Since the death of Ernest Hemingway, Jim Harrison has been considered the tough guy of American fiction. He lived in Michigan’s UP, for Chrissake. He shot deer, he fished for trout with a fly rod. Holy cow, he was Ernie re-incarnated. He was even a miniaturist, like Ernie.
Bad news. He is not Ernie. I mean, he is a great miniaturist. He has done unbelievable work—witness Legends of the Fall and many other long short stories or short novels or novellas or whatever.
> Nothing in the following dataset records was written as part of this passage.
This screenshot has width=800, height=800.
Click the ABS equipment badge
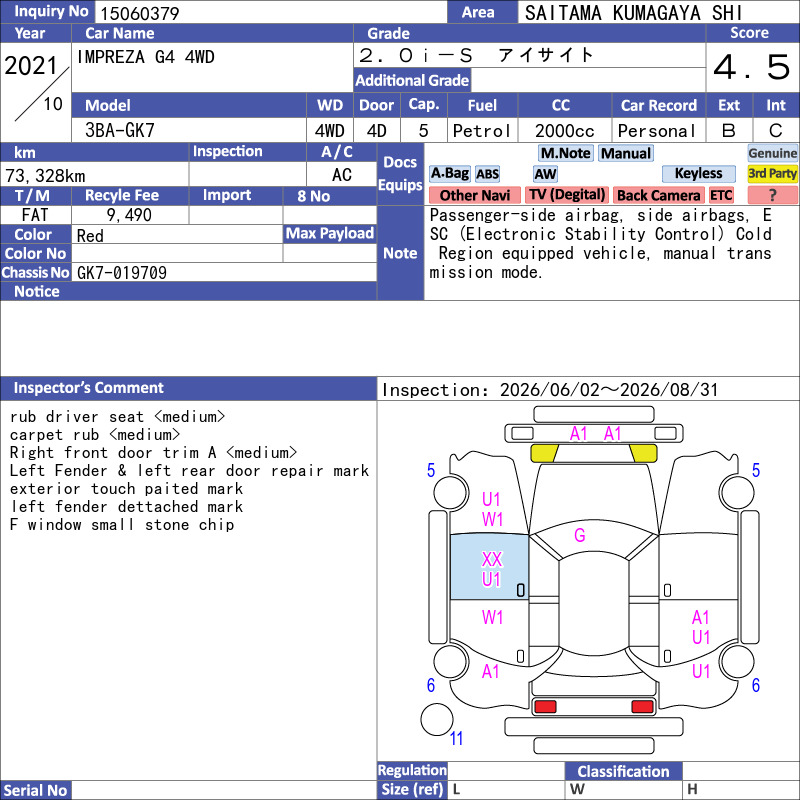click(487, 174)
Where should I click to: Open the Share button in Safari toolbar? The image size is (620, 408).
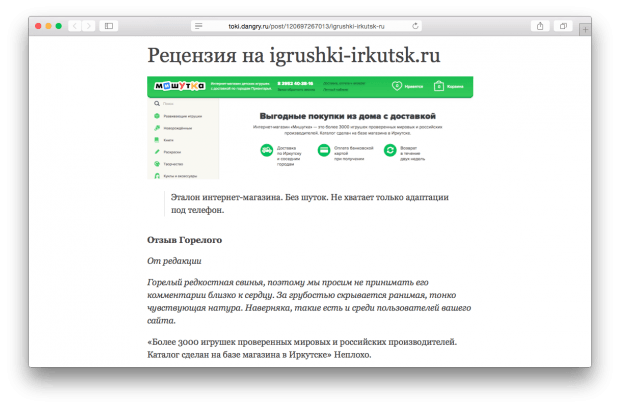[541, 25]
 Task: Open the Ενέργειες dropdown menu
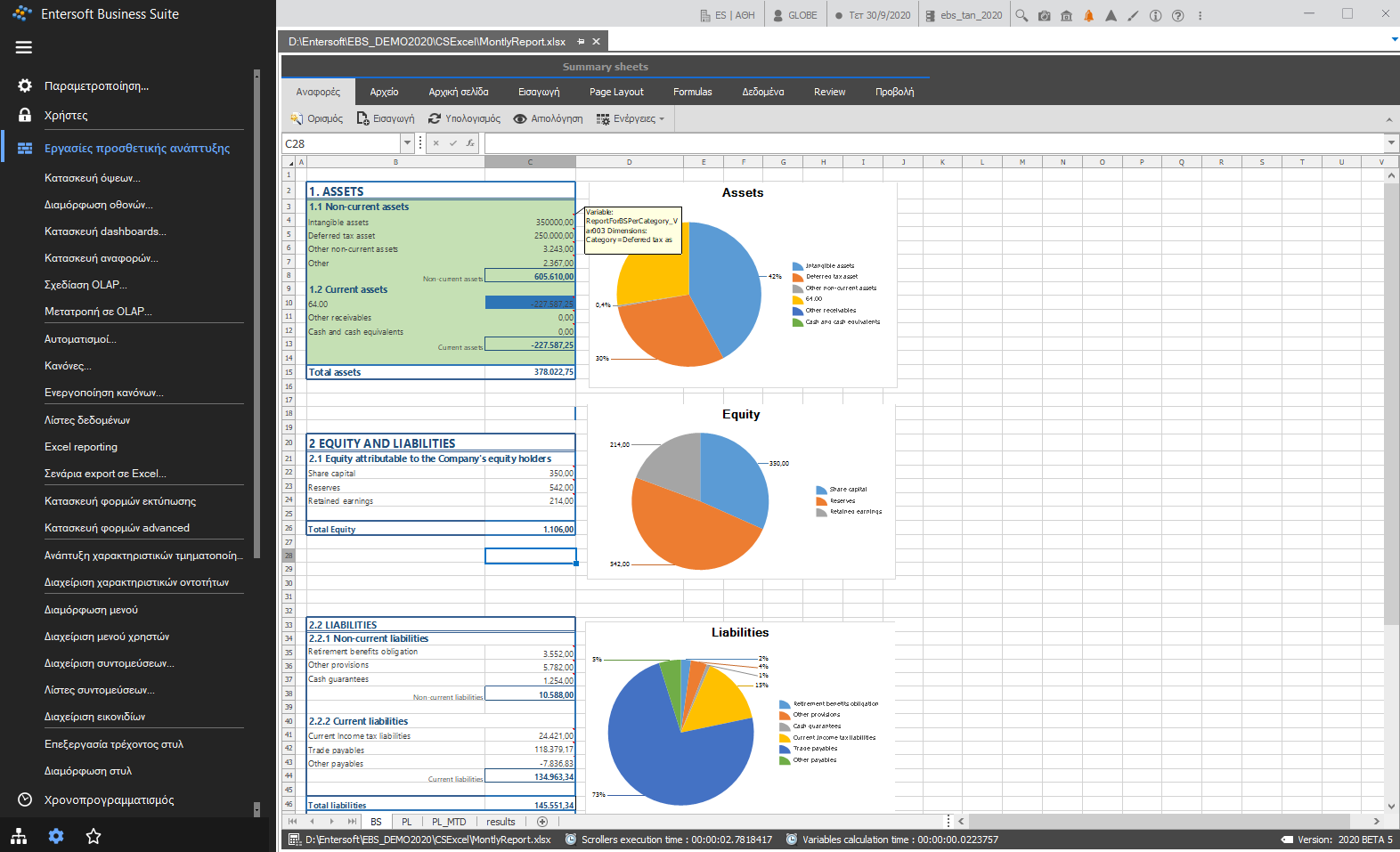(631, 118)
But the two tales included in his most recent publication are different. Their titles are “The Land of Unlikeness” and “The River Swimmer.” “The Land of Unlikeness" has a lot to recommend it, despite the long passages of boring and inane prose. It is the story of an aging artist/art professor who is forced to return to his home in Michigan and baby-sit (no other word will do) his aging mother while his sister, who has selflessly cared for the mother for years, takes her one and only trip to Europe. In typical Jim Harrison fashion, the prof links up with his high school sweetheart, whose naked pudenda he convinces her to allow him to paint after he screws her. Believe me, it is a little hard to believe.
The second story is harder to swallow. Long passages of inane prose about the problems of being wealthy and a man who wants to swim all the rivers of the earth, but when he’s in the water sees water babies, which are the spirits of unborn children somehow.
I love Jim Harrison. I love his stories and I identify with his persona. For years, I have hunted and fished in the UP. My wife and I own a camp there, and I have caught more than my share of walleyes. I have also killed at several four bucks with the rifle, and others with the bow. I understand where Harrison is coming from, and I applaud his devotion to nature and the natural world. But these two stories are not worthy of Harrison’s genius, I am so sorry to say. They preach, which is something Jim Harrison has never done before and should never do again.